The central chemoresponse to steady state iso‐oxic hypercapnia was unaffected by menstrual phase, nor was it different between males, females‐NBC, and females‐BC during exercise. These findings add to the mixed results of previous work, which observed both an increased response (Dombovy et al., 1987; Schoene et al., 1981) and no difference in response (MacNutt et al., 2012). The lack of difference between the responses of each group could be attributed to the exercise response, as previous research has shown that exercise causes an increase in the peripheral response to CO2 (Mann et al., 2022; Wright et al., 2023).

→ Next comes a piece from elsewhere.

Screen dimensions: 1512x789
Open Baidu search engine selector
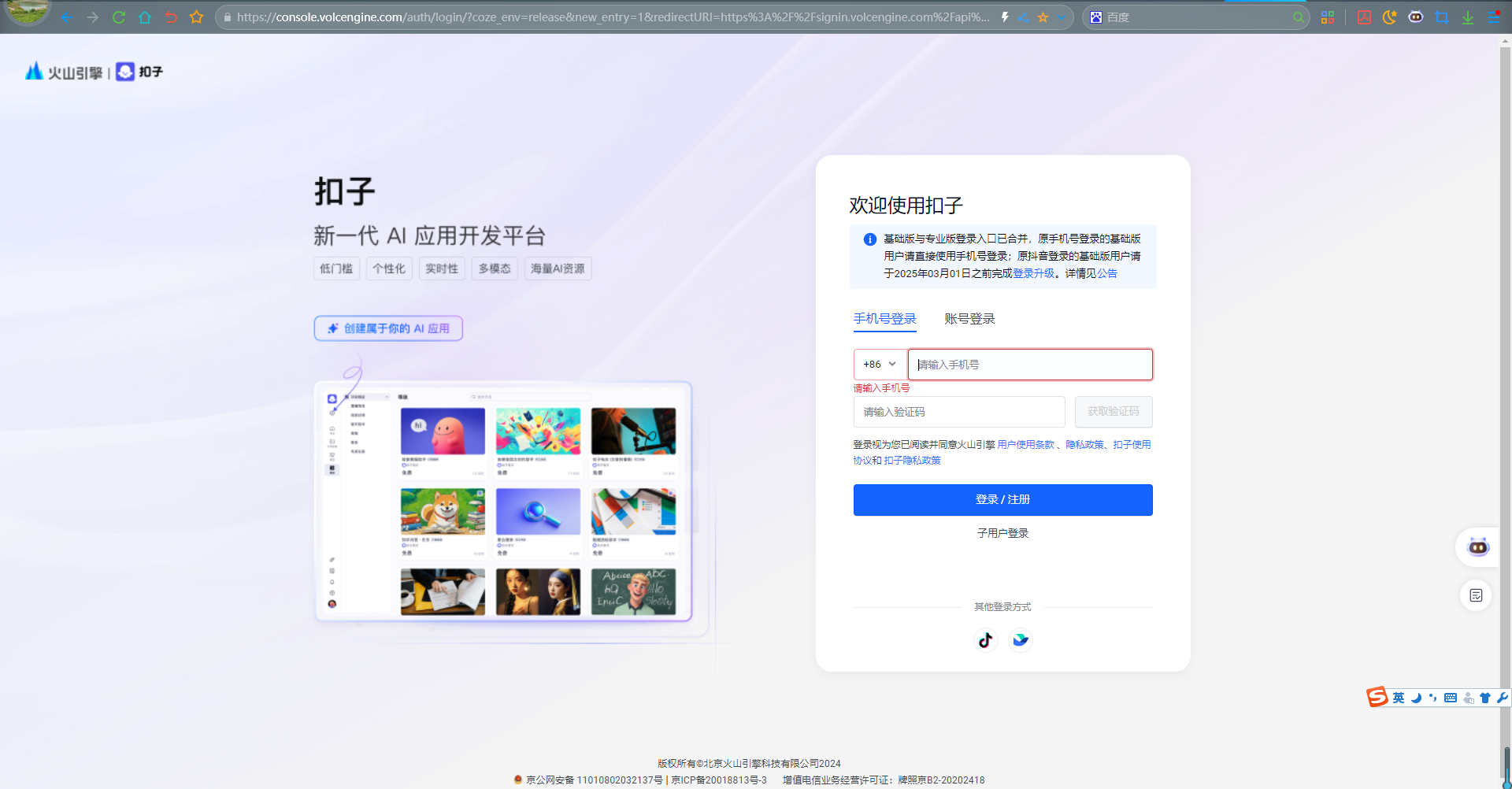[x=1096, y=17]
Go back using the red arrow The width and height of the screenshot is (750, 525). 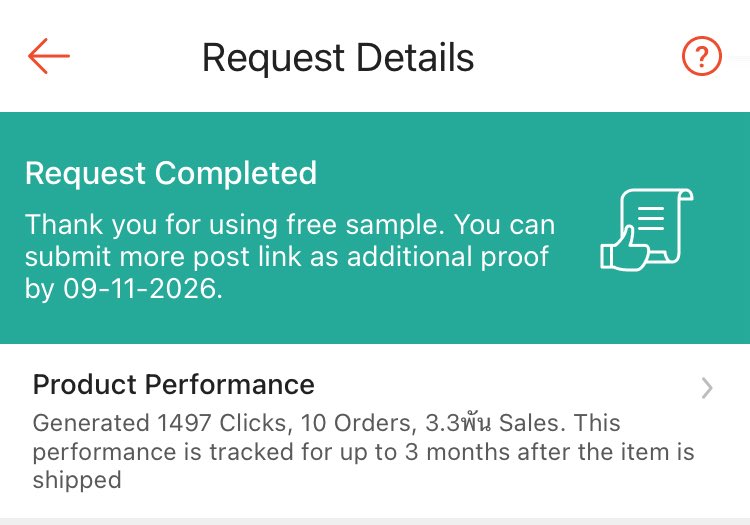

Since the participants were kept iso‐oxic and not hyperoxic (as in the previous rebreathing studies), there would have been contribution by the peripheral chemoreceptors that would have impacted the overall response. However, the peripheral response to hypercapnia was not different within each group and would have led to a similar contribution between days. The male participants also showed a relationship between their day 2 and 3 responses, showing a greater reproducibility, where both female groups showed no relationship. Although others (Assadpour et al., 2020) have shown that high hormone phases increased the response to steady state 5% CO2, as indicated by enhanced chemoreflex, our findings suggest that this effect is diminished due to exercise as seen in previous work (MacNutt et al., 2012).

4.5. Implications

Given our relatively small sample size, our findings should not be interpreted on a population basis. Rather, our goal was to highlight that in the physiological context of the control of exercise hyperpnea, different days of the menstrual cycle do not appear to have a greater impact beyond that of typical biological variability. We highlight this because previously females have been excluded from a significant portion of research i part due to unknown influences of the menstrual cycle (Cowan et al., 2023), or were only tested during the early follicular phase when hormone levels are lower. As a result of decades of exclusion, there has been limited research on females compared to males. Our specific study showed no significant effect of the menstrual cycle on the day‐to‐day variability of the submaximal exercise chemoresponses. Our data supports the consideration of utilizing greater flexibility of testing protocols for future studies, as opposed to choosing only the follicular phase. These results also highlight that hormonal contraceptives could be impacting the physiological response to transient CO2 differently to naturally occurring hormones in a way that is not well understood currently through animal research.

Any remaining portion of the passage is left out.